EXERCISE: Your answer should be the full set of entries, given again without alteration.

Saved data entries
——
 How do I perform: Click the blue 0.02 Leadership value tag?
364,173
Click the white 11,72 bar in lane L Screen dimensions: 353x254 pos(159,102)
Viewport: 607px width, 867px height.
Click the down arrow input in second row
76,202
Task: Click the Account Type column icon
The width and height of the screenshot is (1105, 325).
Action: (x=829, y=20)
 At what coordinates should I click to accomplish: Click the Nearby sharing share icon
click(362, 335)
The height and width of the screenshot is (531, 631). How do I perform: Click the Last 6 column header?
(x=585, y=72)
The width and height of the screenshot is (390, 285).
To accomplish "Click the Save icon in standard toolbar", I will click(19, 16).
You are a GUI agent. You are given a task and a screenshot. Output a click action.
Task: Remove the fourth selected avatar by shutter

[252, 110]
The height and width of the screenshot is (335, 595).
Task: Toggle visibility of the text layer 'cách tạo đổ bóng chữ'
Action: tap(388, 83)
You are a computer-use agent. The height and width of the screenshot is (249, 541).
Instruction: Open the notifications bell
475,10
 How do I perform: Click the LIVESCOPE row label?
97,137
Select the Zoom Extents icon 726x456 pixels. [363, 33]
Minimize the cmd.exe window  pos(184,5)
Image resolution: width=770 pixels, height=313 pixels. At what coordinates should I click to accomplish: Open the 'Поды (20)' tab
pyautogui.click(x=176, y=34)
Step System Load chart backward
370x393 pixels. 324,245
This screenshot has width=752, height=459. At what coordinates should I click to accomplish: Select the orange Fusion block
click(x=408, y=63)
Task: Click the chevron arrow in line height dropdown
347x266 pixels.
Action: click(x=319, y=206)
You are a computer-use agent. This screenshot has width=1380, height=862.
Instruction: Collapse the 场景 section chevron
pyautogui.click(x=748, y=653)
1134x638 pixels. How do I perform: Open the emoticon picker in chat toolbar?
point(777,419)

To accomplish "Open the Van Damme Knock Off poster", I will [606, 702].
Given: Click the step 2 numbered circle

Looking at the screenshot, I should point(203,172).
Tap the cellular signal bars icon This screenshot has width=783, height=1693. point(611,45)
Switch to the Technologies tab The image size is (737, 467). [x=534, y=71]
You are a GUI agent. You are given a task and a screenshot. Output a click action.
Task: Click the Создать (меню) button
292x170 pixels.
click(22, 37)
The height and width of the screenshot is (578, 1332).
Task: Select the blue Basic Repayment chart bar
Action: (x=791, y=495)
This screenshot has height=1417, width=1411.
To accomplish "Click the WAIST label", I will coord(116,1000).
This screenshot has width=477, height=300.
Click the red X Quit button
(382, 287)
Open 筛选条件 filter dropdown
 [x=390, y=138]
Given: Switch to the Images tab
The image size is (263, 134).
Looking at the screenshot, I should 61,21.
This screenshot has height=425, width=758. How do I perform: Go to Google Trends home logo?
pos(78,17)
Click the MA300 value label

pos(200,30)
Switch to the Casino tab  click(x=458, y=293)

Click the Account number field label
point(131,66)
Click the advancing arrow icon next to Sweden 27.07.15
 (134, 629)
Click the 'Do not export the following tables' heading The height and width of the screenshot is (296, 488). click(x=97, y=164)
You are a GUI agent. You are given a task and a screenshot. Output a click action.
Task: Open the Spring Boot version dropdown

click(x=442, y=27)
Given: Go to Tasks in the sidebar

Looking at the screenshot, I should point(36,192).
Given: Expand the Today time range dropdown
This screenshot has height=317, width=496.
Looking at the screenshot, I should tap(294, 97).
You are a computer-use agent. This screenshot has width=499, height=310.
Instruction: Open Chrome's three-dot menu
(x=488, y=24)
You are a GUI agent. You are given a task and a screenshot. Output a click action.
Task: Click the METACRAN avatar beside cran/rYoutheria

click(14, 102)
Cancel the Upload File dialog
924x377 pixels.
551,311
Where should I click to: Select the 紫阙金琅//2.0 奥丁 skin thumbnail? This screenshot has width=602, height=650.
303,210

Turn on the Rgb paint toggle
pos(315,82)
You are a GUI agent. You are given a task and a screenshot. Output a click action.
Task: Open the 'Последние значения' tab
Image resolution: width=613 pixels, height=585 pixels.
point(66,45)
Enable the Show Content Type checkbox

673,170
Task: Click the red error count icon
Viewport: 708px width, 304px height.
——
EXERCISE OUTPUT:
 How do I perform: Click the blue 0.02 Leadership value tag?
364,173
Click the white 11,72 bar in lane L Screen dimensions: 353x254 pos(159,102)
Viewport: 607px width, 867px height.
Click the down arrow input in second row
76,202
Task: Click the Account Type column icon
The width and height of the screenshot is (1105, 325).
Action: (x=829, y=20)
 At what coordinates should I click to accomplish: Click the Nearby sharing share icon
click(362, 335)
The height and width of the screenshot is (531, 631). How do I perform: Click the Last 6 column header?
(x=585, y=72)
The width and height of the screenshot is (390, 285).
To accomplish "Click the Save icon in standard toolbar", I will click(19, 16).
You are a GUI agent. You are given a task and a screenshot. Output a click action.
Task: Remove the fourth selected avatar by shutter

[252, 110]
The height and width of the screenshot is (335, 595).
Task: Toggle visibility of the text layer 'cách tạo đổ bóng chữ'
Action: tap(388, 83)
You are a computer-use agent. The height and width of the screenshot is (249, 541).
Instruction: Open the notifications bell
475,10
 How do I perform: Click the LIVESCOPE row label?
97,137
Select the Zoom Extents icon 726x456 pixels. [363, 33]
Minimize the cmd.exe window  pos(184,5)
Image resolution: width=770 pixels, height=313 pixels. At what coordinates should I click to accomplish: Open the 'Поды (20)' tab
pyautogui.click(x=176, y=34)
Step System Load chart backward
370x393 pixels. 324,245
This screenshot has width=752, height=459. At what coordinates should I click to accomplish: Select the orange Fusion block
click(x=408, y=63)
Task: Click the chevron arrow in line height dropdown
347x266 pixels.
Action: click(x=319, y=206)
You are a computer-use agent. This screenshot has width=1380, height=862.
Instruction: Collapse the 场景 section chevron
pyautogui.click(x=748, y=653)
1134x638 pixels. How do I perform: Open the emoticon picker in chat toolbar?
point(777,419)

To accomplish "Open the Van Damme Knock Off poster", I will [606, 702].
Given: Click the step 2 numbered circle

Looking at the screenshot, I should point(203,172).
Tap the cellular signal bars icon This screenshot has width=783, height=1693. point(611,45)
Switch to the Technologies tab The image size is (737, 467). [x=534, y=71]
You are a GUI agent. You are given a task and a screenshot. Output a click action.
Task: Click the Создать (меню) button
292x170 pixels.
click(22, 37)
The height and width of the screenshot is (578, 1332).
Task: Select the blue Basic Repayment chart bar
Action: (x=791, y=495)
This screenshot has height=1417, width=1411.
To accomplish "Click the WAIST label", I will coord(116,1000).
This screenshot has width=477, height=300.
Click the red X Quit button
(382, 287)
Open 筛选条件 filter dropdown
 [x=390, y=138]
Given: Switch to the Images tab
The image size is (263, 134).
Looking at the screenshot, I should 61,21.
This screenshot has height=425, width=758. How do I perform: Go to Google Trends home logo?
pos(78,17)
Click the MA300 value label

pos(200,30)
Switch to the Casino tab  click(x=458, y=293)

Click the Account number field label
point(131,66)
Click the advancing arrow icon next to Sweden 27.07.15
 (134, 629)
Click the 'Do not export the following tables' heading The height and width of the screenshot is (296, 488). click(x=97, y=164)
You are a GUI agent. You are given a task and a screenshot. Output a click action.
Task: Open the Spring Boot version dropdown

click(x=442, y=27)
Given: Go to Tasks in the sidebar

Looking at the screenshot, I should point(36,192).
Given: Expand the Today time range dropdown
This screenshot has height=317, width=496.
Looking at the screenshot, I should tap(294, 97).
You are a computer-use agent. This screenshot has width=499, height=310.
Instruction: Open Chrome's three-dot menu
(x=488, y=24)
You are a GUI agent. You are given a task and a screenshot. Output a click action.
Task: Click the METACRAN avatar beside cran/rYoutheria

click(14, 102)
Cancel the Upload File dialog
924x377 pixels.
551,311
Where should I click to: Select the 紫阙金琅//2.0 奥丁 skin thumbnail? This screenshot has width=602, height=650.
303,210

Turn on the Rgb paint toggle
pos(315,82)
You are a GUI agent. You are given a task and a screenshot. Output a click action.
Task: Open the 'Последние значения' tab
Image resolution: width=613 pixels, height=585 pixels.
point(66,45)
Enable the Show Content Type checkbox

673,170
Task: Click the red error count icon
Viewport: 708px width, 304px height.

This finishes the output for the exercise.